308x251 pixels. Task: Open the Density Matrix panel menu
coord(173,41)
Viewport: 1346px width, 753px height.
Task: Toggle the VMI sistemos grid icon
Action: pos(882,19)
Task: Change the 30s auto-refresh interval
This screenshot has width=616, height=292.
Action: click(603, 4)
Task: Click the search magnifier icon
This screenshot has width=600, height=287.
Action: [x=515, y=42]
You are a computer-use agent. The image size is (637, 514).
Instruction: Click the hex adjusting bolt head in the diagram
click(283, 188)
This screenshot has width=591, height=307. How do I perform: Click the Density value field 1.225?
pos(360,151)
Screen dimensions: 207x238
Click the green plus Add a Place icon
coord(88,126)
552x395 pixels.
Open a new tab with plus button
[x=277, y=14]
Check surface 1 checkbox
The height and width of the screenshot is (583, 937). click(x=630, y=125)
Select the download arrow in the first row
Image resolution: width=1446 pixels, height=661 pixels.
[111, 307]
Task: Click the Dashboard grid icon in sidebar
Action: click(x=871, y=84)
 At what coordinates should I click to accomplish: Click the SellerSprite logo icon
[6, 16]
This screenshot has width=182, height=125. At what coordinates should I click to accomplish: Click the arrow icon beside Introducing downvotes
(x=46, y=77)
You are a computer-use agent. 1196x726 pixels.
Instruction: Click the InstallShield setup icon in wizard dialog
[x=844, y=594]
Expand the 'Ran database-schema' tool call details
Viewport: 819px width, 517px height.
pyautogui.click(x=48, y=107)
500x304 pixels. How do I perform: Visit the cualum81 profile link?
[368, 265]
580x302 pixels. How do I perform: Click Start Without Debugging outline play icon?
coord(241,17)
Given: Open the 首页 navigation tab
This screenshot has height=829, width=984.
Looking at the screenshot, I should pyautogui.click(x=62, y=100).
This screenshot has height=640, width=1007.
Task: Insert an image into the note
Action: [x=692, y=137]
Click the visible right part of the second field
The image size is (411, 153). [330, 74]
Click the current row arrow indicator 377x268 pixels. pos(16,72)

......

YOUR ASSIGNMENT ▸ Scan the material above for the string "agent". Return each line where it occurs.

WRITTEN ANSWER ▸
You are a computer-use agent. The image size is (637, 514).
You are a computer-use agent. 1196x726 pixels.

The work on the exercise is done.